Main Article Content
Pure isolates of five storage rot causing fungi of cocoyam (Colocasia esculenta) (L)Schott) corms were assessed for their potency in causing rot of the corms during storage. The isolates were Sclerotium rolfsii Sacc., Botryodiplodia theobromae Pat., Fusarium solanii (Mart) Sac., Fusarium SP. and Rhizopus stolonifer (Ehren ex. Fr) Lind. Each of the fungal organisms were inoculated on five corms of cocoyam free from blemish and were left for two weeks after which the extent of rot was determined by assessing both the area and volume of rot caused by each pathogenic fungus.
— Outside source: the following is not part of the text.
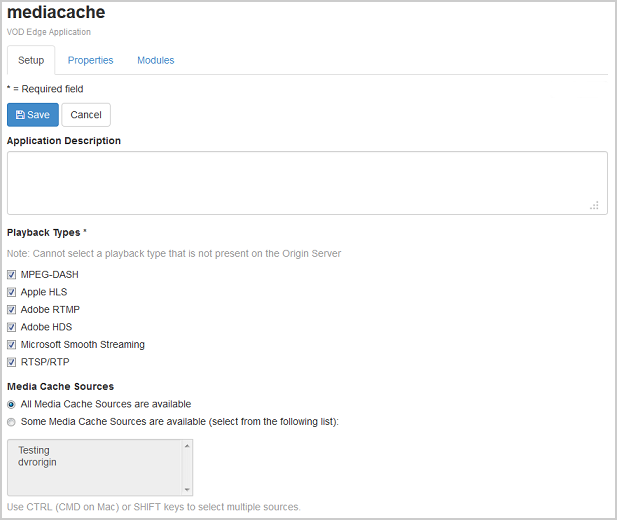Image resolution: width=617 pixels, height=520 pixels.
Task: Select Testing in the sources list
Action: [34, 451]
S. rolfsii and B. theobromae proved most potent in causing rot with mean percentage volume of 14.50 cm3 and 10.14cm3 respectively. The area of rots caused by these two fungal organisms was again significantly higher (P.0.05) than the rest. The least pathogenic organism was R. stolonifer with only 3.10cm3 mean volume of rot caused and less than 2 cm2 mean area of rot. Fungal hyphae penetrated the corms of cocoyams from cell to cell both inter-and intra- cellularly in the carbohydrate rich storage parenchyma.
Key words: Comparative Assessment, Pathogenicity, Storage rot fungi, Cocoyam, host-pathogen interactions.